If you’re a fan of Nick Hornby and David Nicholls you will love this book.
The book follows Alex, a thirty-something year old as he deals with the breakdown of his marriage to Jody, the reality of having a son, Sam, with autism and a whole manner of other life crises. Having hidden from Sam’s diagnosis behind work when Alex is made redundant and takes more responsibility for Sam’s childcare he is forced to reconsider how to connect with his son. Together they find a world within Minecraft where they can communicate and bond.
A Boy Made of Blocks is a humorous and heart-warming story. You immediately warm to Alex and whilst he sometimes leaves you wanting to bang your head against a brick wall at times with his hopeless outlook on life, you also find yourself championing him and cheering when things go right.
Written by journalist Keith Stuart the book is based on his own experience of playing Minecraft with his autistic son Zac. Stuart’s understanding of the frustrations, worries and celebrations of parents of a child with autism brings so much empathy and depth to this story.

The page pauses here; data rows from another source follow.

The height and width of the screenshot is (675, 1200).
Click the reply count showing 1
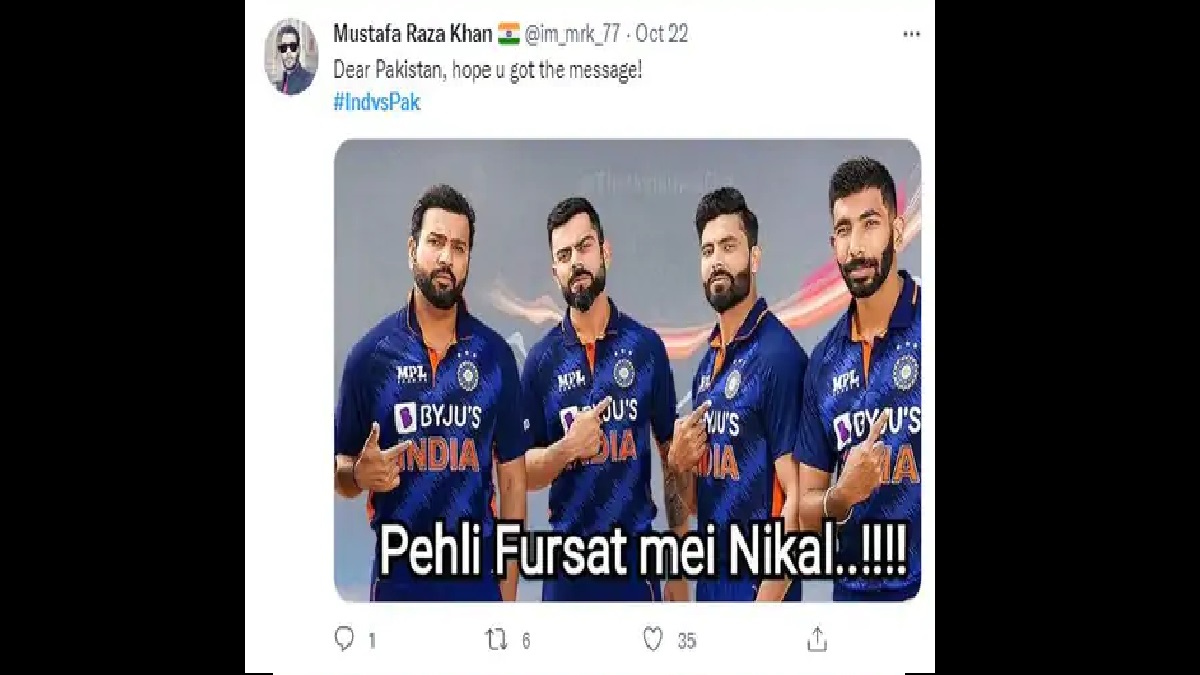pyautogui.click(x=372, y=641)
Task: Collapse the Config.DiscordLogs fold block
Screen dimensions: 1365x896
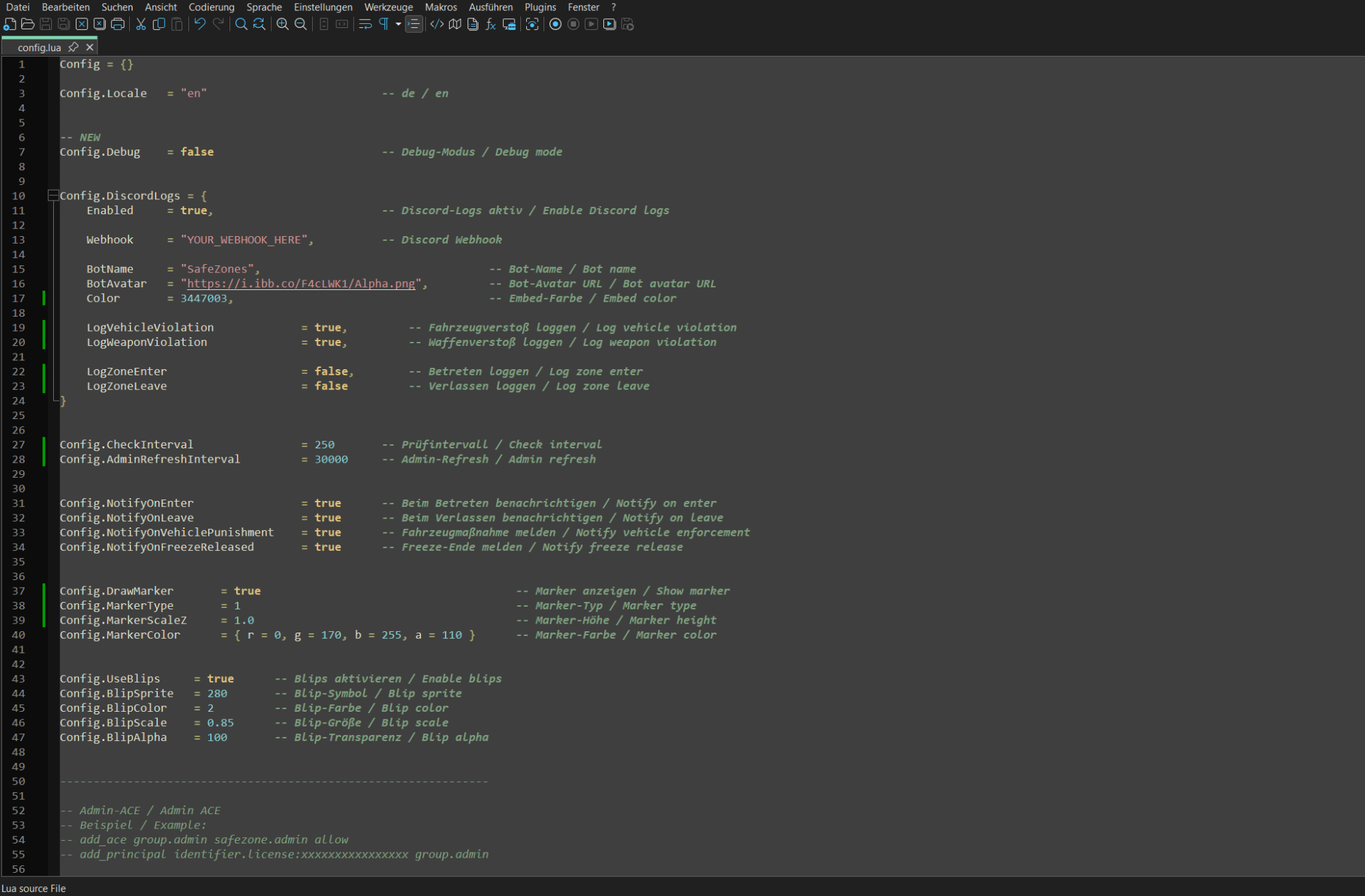Action: pyautogui.click(x=53, y=196)
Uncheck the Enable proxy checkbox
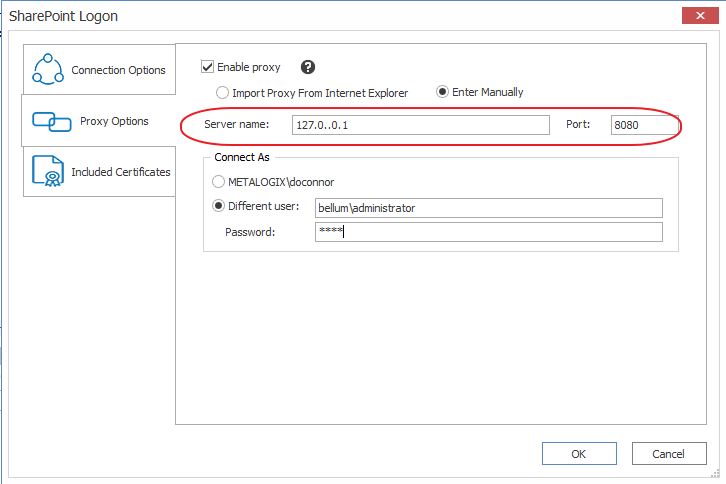Image resolution: width=726 pixels, height=484 pixels. pyautogui.click(x=208, y=68)
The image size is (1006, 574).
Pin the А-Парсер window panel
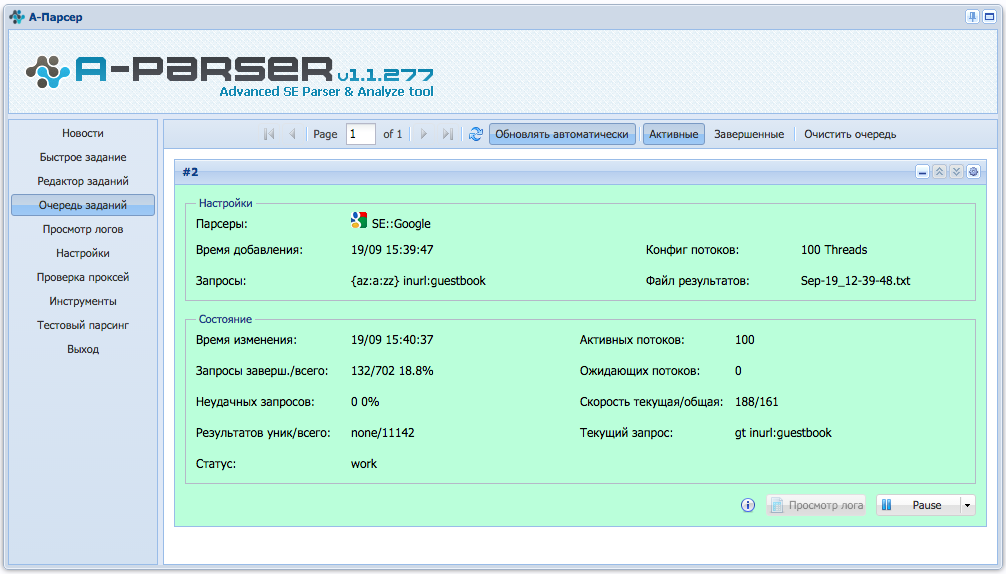[x=973, y=17]
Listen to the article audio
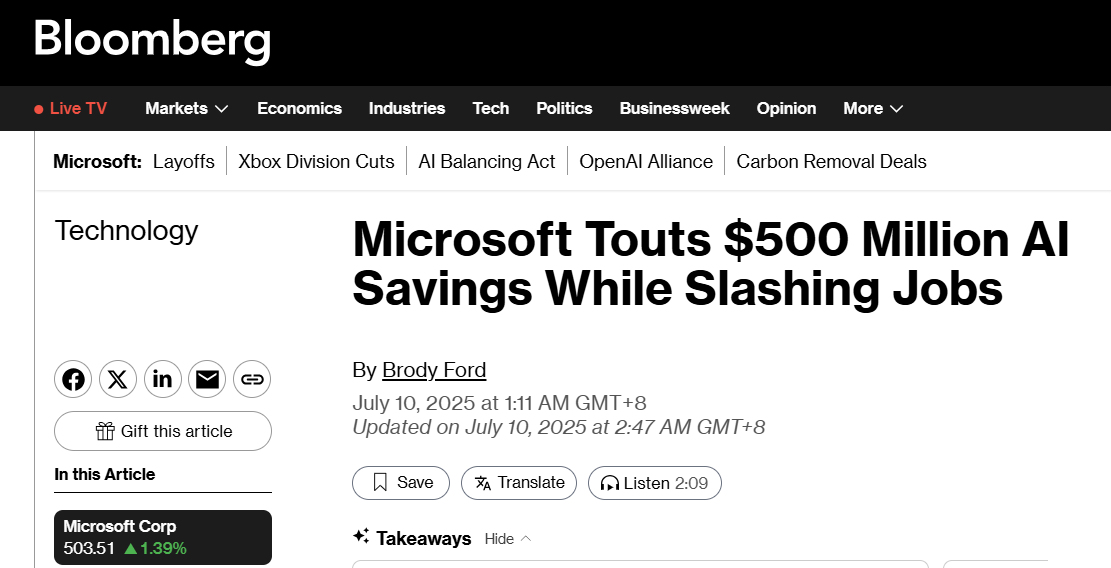1111x568 pixels. (x=654, y=483)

This book may reflect Stuart’s journey to connect with Zac via videogames but in creating such a carefully well-developed character as Sam Stuart displays to us his love and understanding of his own son.
A Boy Made of Blocks is tender but not soft. We’re taken on an emotional journey as Alex rebuilds his relationships but also as Sam develops. I found myself wanting to hold him and make it better when the world around him got to be too much but I also sat smiling to myself on more than one occasion when Sam opened up showing his sensitivity to and observations of the world and people around him. Whilst the premise of this book is about Alex’s attempt to reinvent his life Sam is as much a key player and I think one of the most touching things is how having the time and attention of his father helps Sam to bloom.
The father-son relationship is very much the focus of this book with other characters playing supportive roles. Jody, Dan, Emma, Matt, Clare – they all feel like return extras in a soap opera. We know a little about them but we never get their storyline they just feature in the main story of Alex and Sam. However, that is not necessarily a criticism as I fully believe Alex and Sam are all this book needs.
A Boy Made of Blocks made me laugh, it made me smile and at the very end it gave me goose bumps and a tear in my eye. This is a story that is filled with vulnerability, nervousness and love, emotions that feature in all of our lives whether we have a Sam or not. I think there is something special about a book when an author pours a little bit of their life into it and you can tell when reading this book that the characters and the story mean something to Stuart. They are a part of him and when you’ve finished reading you feel like they’re a part of you too.